I thought the rest of the world would be different; I thought New York was unique for having the biggest, most intricate Jewish ghetto out there. But the more I travel and meet people from all over, the more I come to realize a Jewish ghetto is a Jewish ghetto for a reason. The characteristics that make it successful are carried through anywhere – New York, Montreal, Toronto, London, Manchester, Melbourne, Sydney. Sure, they all have their own uniqueness – an accent, a way of dress, an infusion of local cooking – but at the end of the day, Western Jews gathered in one place, trying to make it work in diaspora, all tastes the same to me.

Israel isn’t an obvious answer. Religious practice isn’t easy or perfect there. In fact, I try to avoid the same brand of modern orthodox/dati leumi that turns me off so much in chul. But I guess I prefer to be surrounded by Israel’s religious conflict and confusion over the over the top self assuredness of a New York Jewish community. In Israel, it’s a work in progress that constantly questions itself, and if for a moment it forgets – someone is there to remind the rest of us.

Oddly, I sense balance when I’m in Israel, internally. In New York, the scales always had to be tipped for me.

So, if I want a Jewish life for myself and my children… I don’t think I could leave Israel at this point. I wouldn’t know where to go.

Just a typical day.

This is the kind of thing you’d expect in Israel I suppose, but with my in-laws, who knows what might pop up down under…

Today while visiting my brother-in-law’s farm (yes, farm), my nephew started towards one of the roosters and was attacked. My father-in-law ran over, grabbed my nephew, and kicked – booted – the rooster across the pen. The flightless bird flew like a football.

Then it was decided that the rooster had to go; it was the third time it had attacked someone and apparently, when a rooster gets too aggressive, you tell the kiddies it’s going to Hashem and say good night.

So it was to be shechted.

We brought the rooster home, in the back of the van. A few hours later, the shochet arrived. The last time I saw an animal get shechted was on a grade school trip (yes, there was a last time!).

I think watching rituals in Judaism is really important. Practicing is understanding. Talmud class was stimulating for about 5 minutes, but putting a sukkah up or, well, watching a rooster be shechted, makes it a whole lot more meaningful.

So, no, I wasn’t grossed out.

But in the end, the rooster wasn’t kosher because the chicken swallowed air and the shochet missed the sweet spot.

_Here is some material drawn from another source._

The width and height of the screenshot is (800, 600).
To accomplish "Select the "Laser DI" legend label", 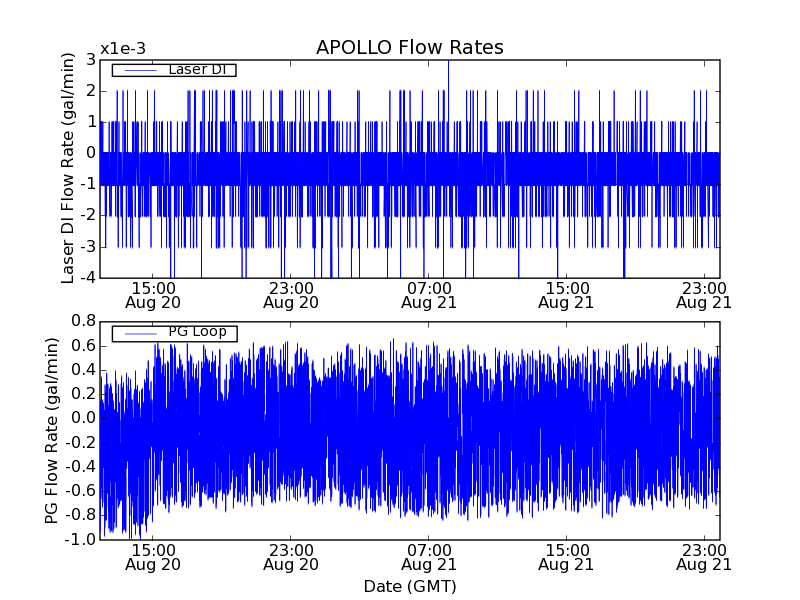I will click(195, 69).
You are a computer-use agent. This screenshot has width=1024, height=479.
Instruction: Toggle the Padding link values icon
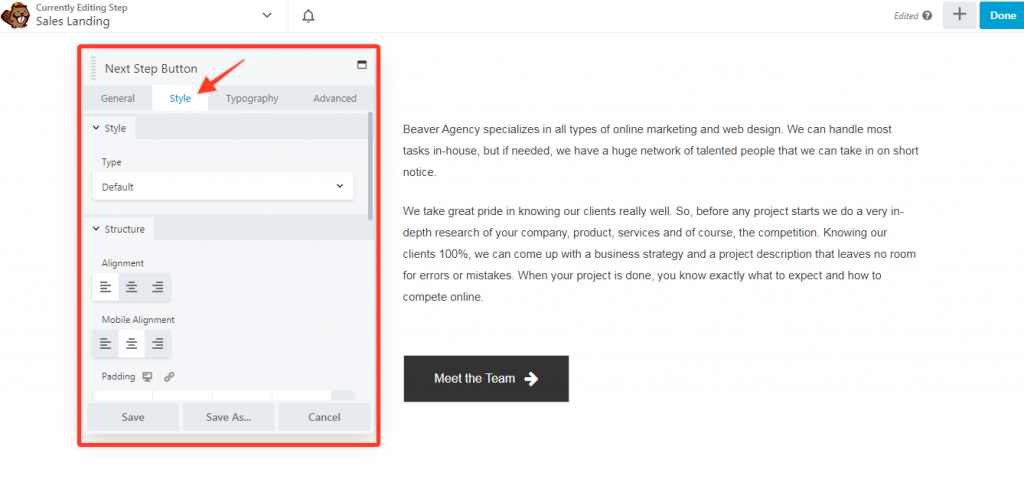[169, 377]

In the words of my father-in-law: “Well, I’m not trusting this guy with the ducks.”

Got a feeling this whole family’s going down.

It’s amazing the things you can plan a year in advance and then when the date finally arrives, you’re scrambling to make it all happen.

Weddings… Babies… Trips to Australia…

Oh, that? Yeah, we’re leaving tomorrow on a long-awaited, long-planned, finally here month-long trip to Australia to visit the family. And introduce Koala to most of them.

I feel bad for his cheeks already.

The monkey in the tree.

Is this mean?

To sum it up, Koala is shit-scared of the monkey I put in the houseplant. It’s actually, until now, been a wine-bottle holder but I thought it would be funny as a house-tree presenter.

On the other hand, Koala has learned to identify monkeys pretty quickly. It makes reading Curious George highly interactive. Also, it makes retrieving wandering balls more difficult.